Adrenaline vs. noradrenaline/dobutamine combo (Levy et al, 2011): n=30, merely a pilot. They titrated noradrenaline and adrenaline (around 0.20-0.30μg/kg/minute of each), plus the dobutamine group continued on something like 20 μg/kg/minute. The same haemodynamic goals were achieved with the combination of catecholamines, but with a much lower heart rate, and with a much faster clearance of lactate. This study, though very small, continues to be quoted in the literature as indisputable proof that adrenaline is a poor choice for cardiogenic shock,
Adrenaline vs. noradrenaline alone (Levy et al, 2018): n=57, randomised and double-blinded; stopped early because refractory shock occurred in 37% of the adrenaline patients, and only 7% of the noradrenaline patients. Lactate and heart rate were also higher with adrenaline. Surprisingly, both agents achieved the same cardiac index improvement. Unsurprisingly, the doses they used were horrific - 0.6 ± 0.7 μg/kg/minute of either agent, corresponding to a range of 40-90ml/hr of standard "single strength" noradrenaline (6mg in 100ml). It is not surprising that noradrenaline at this dose would start having direct inotropic effects, as its selectivity for α1 receptors would surely be lost, and it would behave very much like adrenaline anyway.

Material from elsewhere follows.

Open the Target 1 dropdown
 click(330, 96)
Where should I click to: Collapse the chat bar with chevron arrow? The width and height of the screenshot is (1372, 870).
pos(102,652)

In spite of these considerations, the eminent societies have used the two abovementioned Levy papers to recommend in favour of noradrenaline alone as the first line agent in cardiogenic shock. Dobutamine appears to be an afterthought in these guidelines - "inotropes, e.g. dobutamine, may be given simultaneously to norepinephrine in an attempt to improve cardiac contractility", the ESC remark. This may be due to the fact that dobutamine at sensible doses has not been the subject of any trials, whereas noradrenaline at non-sensible doses somehow has. We eagerly await a study where safe amounts of dobutamine are compared to sub-lethal amounts of noradrenaline in cardiogenic shock patients.
Milrinone vs dobutamine (Mathew et al, 2021; the DOREMI trial): n=192, mainly SCAI-C patients; randomised and double-blinded. They found a 5% difference in absolute mortality (favouring milrinone) which did not reach statistical significance. No other outcomes were much different, including arrhythmias. Biswas et al (2022), massaging the data into a meta-analysis, were inclined to agree with these findings - milrinone appeared to have a generally similar if not ever-so-slightly-better effect on severe decompensated heart failure and cardiogenic shock, as compared to dobutamine. This challenges the assertion that killrinone is somehow intrinsically evil.
Levosimendan is basically an untested drug in this disease (or so it would appear from the lack of trial data). It was only the subject of one RCT, where it was compared to enoximone for some reason (to which it was superior, by a truly preposterous absolute mortality difference of 32%, which is impossible to trust with an n=32, and impossible to generalise with enoximone being unknown outside of Europe). A meta-analysis by Fang & Wang (2018) somehow managed to scrape together 648 patients worth of data from randomised and non-randomised studies and reported an improvement in mortality with an odds ratio of 0.82. It all seems very promising but at this stage levosimendan does not get any love from large international guidelines, apart from being described as being "of interest".